ENTRIES PROVIDED Start Marker

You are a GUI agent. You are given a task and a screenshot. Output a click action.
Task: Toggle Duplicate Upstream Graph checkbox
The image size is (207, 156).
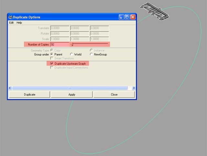pyautogui.click(x=52, y=64)
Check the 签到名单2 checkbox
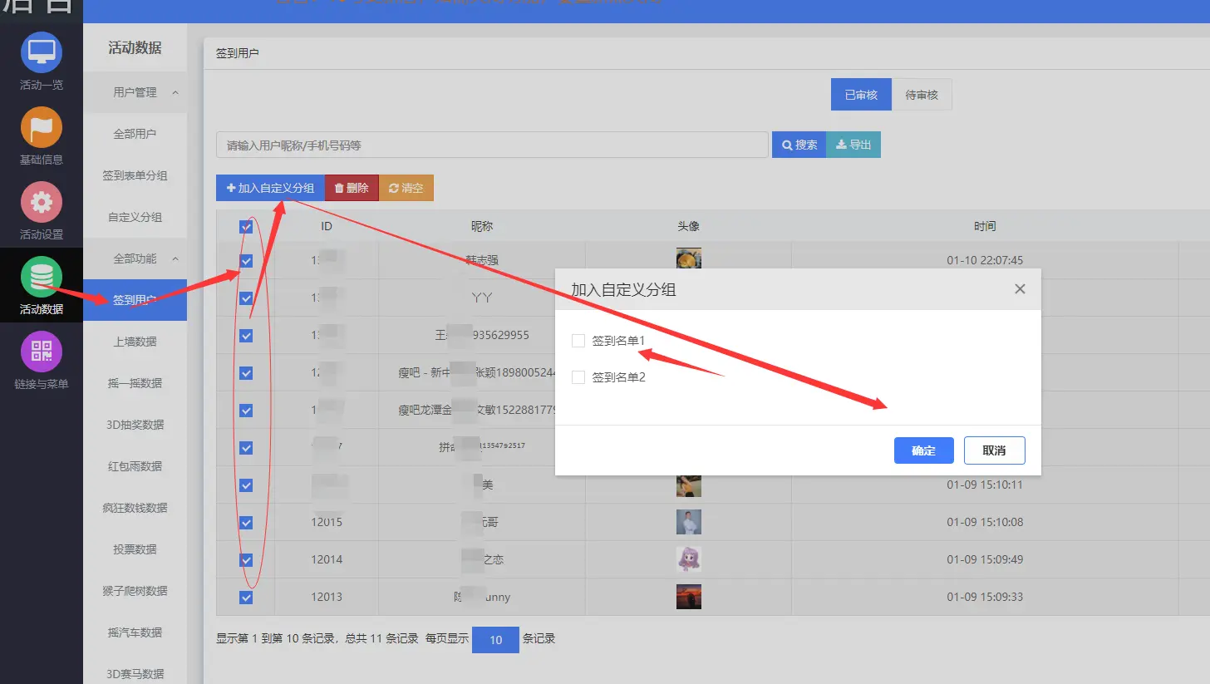1210x684 pixels. [578, 377]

ENTRIES PROVIDED End Marker

*WORK REQUIRED*
The answer is the run of lines from the one with "Task: Toggle Duplicate" through the final line of the data, copied exactly, and nothing else; no pictures.

*ANSWER*
Task: Toggle Duplicate Upstream Graph checkbox
The image size is (207, 156).
pyautogui.click(x=52, y=64)
Check the 签到名单2 checkbox
1210x684 pixels. [578, 377]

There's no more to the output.